▶ [Task instructions]
Transcribe all of the records exactly, leaving every line as it is.

▶ [Data extract]
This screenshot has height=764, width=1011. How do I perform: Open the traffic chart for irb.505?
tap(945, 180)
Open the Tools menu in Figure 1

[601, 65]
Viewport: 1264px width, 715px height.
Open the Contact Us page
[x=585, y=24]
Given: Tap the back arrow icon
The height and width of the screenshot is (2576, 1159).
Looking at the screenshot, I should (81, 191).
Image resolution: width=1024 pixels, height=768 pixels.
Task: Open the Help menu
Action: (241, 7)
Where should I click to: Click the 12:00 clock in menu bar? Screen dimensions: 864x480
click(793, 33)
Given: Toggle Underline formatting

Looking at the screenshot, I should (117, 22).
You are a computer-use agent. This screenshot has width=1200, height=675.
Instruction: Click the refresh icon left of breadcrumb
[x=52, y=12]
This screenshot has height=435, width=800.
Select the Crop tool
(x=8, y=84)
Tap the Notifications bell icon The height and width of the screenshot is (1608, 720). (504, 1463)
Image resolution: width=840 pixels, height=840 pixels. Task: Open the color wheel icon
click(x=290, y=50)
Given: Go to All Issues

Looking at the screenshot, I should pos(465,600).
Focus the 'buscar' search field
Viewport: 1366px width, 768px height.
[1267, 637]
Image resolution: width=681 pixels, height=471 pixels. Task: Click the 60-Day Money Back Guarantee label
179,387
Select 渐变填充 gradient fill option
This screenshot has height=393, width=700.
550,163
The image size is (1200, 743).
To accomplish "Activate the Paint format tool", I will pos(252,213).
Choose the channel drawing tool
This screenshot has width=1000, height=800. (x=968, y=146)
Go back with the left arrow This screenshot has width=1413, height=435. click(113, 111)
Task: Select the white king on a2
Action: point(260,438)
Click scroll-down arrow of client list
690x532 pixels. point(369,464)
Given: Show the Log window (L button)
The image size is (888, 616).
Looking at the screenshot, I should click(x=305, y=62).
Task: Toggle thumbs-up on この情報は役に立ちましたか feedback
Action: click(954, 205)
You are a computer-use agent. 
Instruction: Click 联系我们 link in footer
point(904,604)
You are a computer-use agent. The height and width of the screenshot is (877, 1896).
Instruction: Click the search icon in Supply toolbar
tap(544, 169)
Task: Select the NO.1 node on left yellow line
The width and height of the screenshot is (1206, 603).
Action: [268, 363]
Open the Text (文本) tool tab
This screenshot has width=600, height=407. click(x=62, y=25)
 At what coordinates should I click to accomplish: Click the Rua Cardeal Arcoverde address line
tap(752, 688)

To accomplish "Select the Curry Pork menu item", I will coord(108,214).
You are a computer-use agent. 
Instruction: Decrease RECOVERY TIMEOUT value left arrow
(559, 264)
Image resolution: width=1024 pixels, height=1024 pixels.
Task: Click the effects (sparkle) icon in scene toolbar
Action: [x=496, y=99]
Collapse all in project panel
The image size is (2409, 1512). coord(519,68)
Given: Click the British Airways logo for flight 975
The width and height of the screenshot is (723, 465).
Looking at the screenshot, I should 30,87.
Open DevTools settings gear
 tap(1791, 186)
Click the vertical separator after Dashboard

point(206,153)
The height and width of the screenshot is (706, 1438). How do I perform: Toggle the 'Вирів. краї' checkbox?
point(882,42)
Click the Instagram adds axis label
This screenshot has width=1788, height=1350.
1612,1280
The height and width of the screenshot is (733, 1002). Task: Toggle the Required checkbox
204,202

▶ [Response for this exercise]
This screenshot has height=764, width=1011. How do I perform: Open the traffic chart for irb.505?
tap(945, 180)
Open the Tools menu in Figure 1

[601, 65]
Viewport: 1264px width, 715px height.
Open the Contact Us page
[x=585, y=24]
Given: Tap the back arrow icon
The height and width of the screenshot is (2576, 1159).
Looking at the screenshot, I should (81, 191).
Image resolution: width=1024 pixels, height=768 pixels.
Task: Open the Help menu
Action: (241, 7)
Where should I click to: Click the 12:00 clock in menu bar? Screen dimensions: 864x480
click(793, 33)
Given: Toggle Underline formatting

Looking at the screenshot, I should (117, 22).
You are a computer-use agent. This screenshot has width=1200, height=675.
Instruction: Click the refresh icon left of breadcrumb
[x=52, y=12]
This screenshot has height=435, width=800.
Select the Crop tool
(x=8, y=84)
Tap the Notifications bell icon The height and width of the screenshot is (1608, 720). (504, 1463)
Image resolution: width=840 pixels, height=840 pixels. Task: Open the color wheel icon
click(x=290, y=50)
Given: Go to All Issues

Looking at the screenshot, I should pos(465,600).
Focus the 'buscar' search field
Viewport: 1366px width, 768px height.
[1267, 637]
Image resolution: width=681 pixels, height=471 pixels. Task: Click the 60-Day Money Back Guarantee label
179,387
Select 渐变填充 gradient fill option
This screenshot has height=393, width=700.
550,163
The image size is (1200, 743).
To accomplish "Activate the Paint format tool", I will pos(252,213).
Choose the channel drawing tool
This screenshot has width=1000, height=800. (x=968, y=146)
Go back with the left arrow This screenshot has width=1413, height=435. click(113, 111)
Task: Select the white king on a2
Action: point(260,438)
Click scroll-down arrow of client list
690x532 pixels. point(369,464)
Given: Show the Log window (L button)
The image size is (888, 616).
Looking at the screenshot, I should click(x=305, y=62).
Task: Toggle thumbs-up on この情報は役に立ちましたか feedback
Action: click(954, 205)
You are a computer-use agent. 
Instruction: Click 联系我们 link in footer
point(904,604)
You are a computer-use agent. The height and width of the screenshot is (877, 1896).
Instruction: Click the search icon in Supply toolbar
tap(544, 169)
Task: Select the NO.1 node on left yellow line
The width and height of the screenshot is (1206, 603).
Action: [268, 363]
Open the Text (文本) tool tab
This screenshot has width=600, height=407. click(x=62, y=25)
 At what coordinates should I click to accomplish: Click the Rua Cardeal Arcoverde address line
tap(752, 688)

To accomplish "Select the Curry Pork menu item", I will coord(108,214).
You are a computer-use agent. 
Instruction: Decrease RECOVERY TIMEOUT value left arrow
(559, 264)
Image resolution: width=1024 pixels, height=1024 pixels.
Task: Click the effects (sparkle) icon in scene toolbar
Action: [x=496, y=99]
Collapse all in project panel
The image size is (2409, 1512). coord(519,68)
Given: Click the British Airways logo for flight 975
The width and height of the screenshot is (723, 465).
Looking at the screenshot, I should 30,87.
Open DevTools settings gear
 tap(1791, 186)
Click the vertical separator after Dashboard

point(206,153)
The height and width of the screenshot is (706, 1438). How do I perform: Toggle the 'Вирів. краї' checkbox?
point(882,42)
Click the Instagram adds axis label
This screenshot has width=1788, height=1350.
1612,1280
The height and width of the screenshot is (733, 1002). Task: Toggle the Required checkbox
204,202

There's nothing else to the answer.